(Entries on where items appear)
'''

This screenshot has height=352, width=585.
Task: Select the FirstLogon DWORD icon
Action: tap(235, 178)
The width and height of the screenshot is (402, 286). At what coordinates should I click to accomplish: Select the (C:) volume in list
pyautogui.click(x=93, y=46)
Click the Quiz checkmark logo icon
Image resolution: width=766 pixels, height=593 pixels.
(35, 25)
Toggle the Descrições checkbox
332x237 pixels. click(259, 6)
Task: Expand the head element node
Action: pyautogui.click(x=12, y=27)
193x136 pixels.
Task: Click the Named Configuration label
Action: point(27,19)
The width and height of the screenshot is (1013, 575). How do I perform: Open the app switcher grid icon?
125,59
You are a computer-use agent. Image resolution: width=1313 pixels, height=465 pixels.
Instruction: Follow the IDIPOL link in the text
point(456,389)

'''
'''

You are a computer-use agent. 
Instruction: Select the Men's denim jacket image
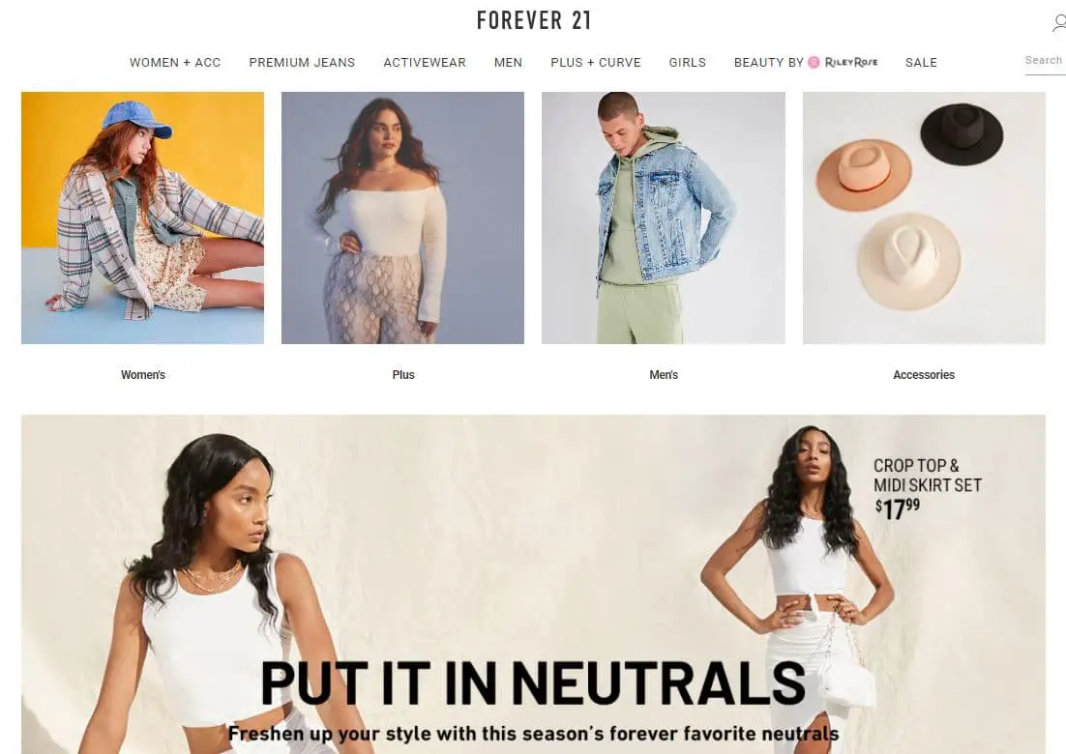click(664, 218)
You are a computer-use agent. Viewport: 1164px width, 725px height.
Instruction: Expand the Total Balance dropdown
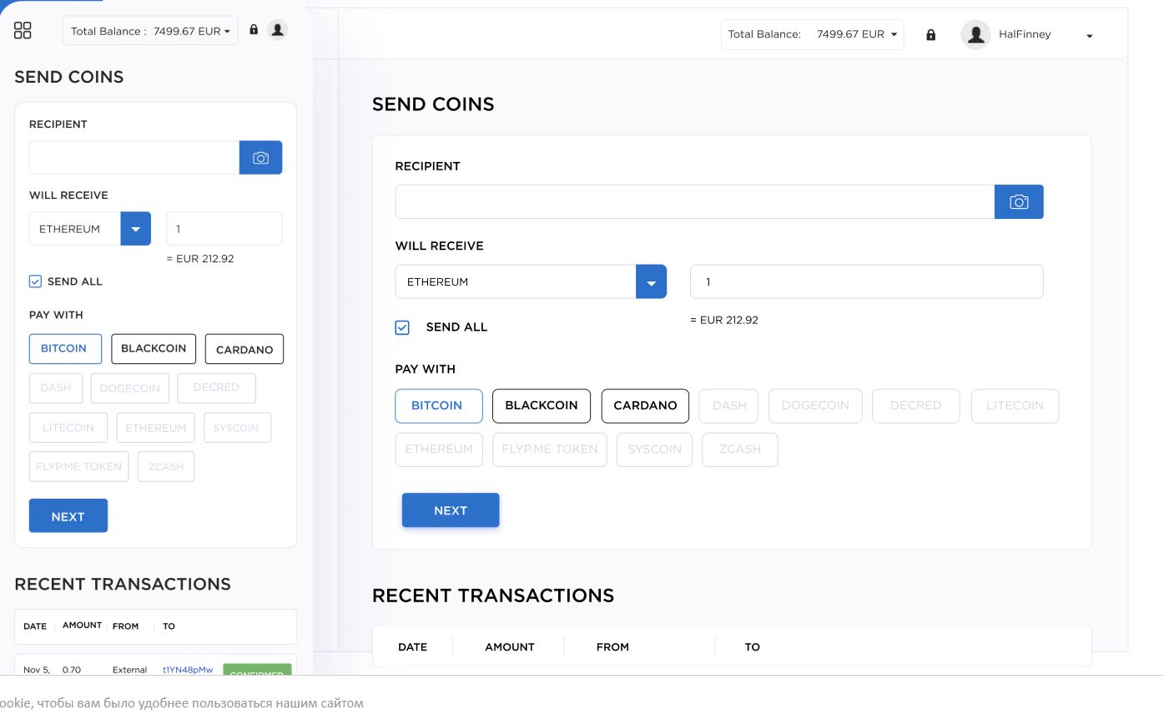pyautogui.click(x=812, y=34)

'''

# Exercise description
Arrange the records between the lines holding "You are a computer-use agent. Viewport: 1164px" and "pyautogui.click(x=812, y=34)", inclusive, as a numbered list, leaving out blank lines and pictures.

# Complete response
1. You are a computer-use agent. Viewport: 1164px width, 725px height.
2. Instruction: Expand the Total Balance dropdown
3. pyautogui.click(x=812, y=34)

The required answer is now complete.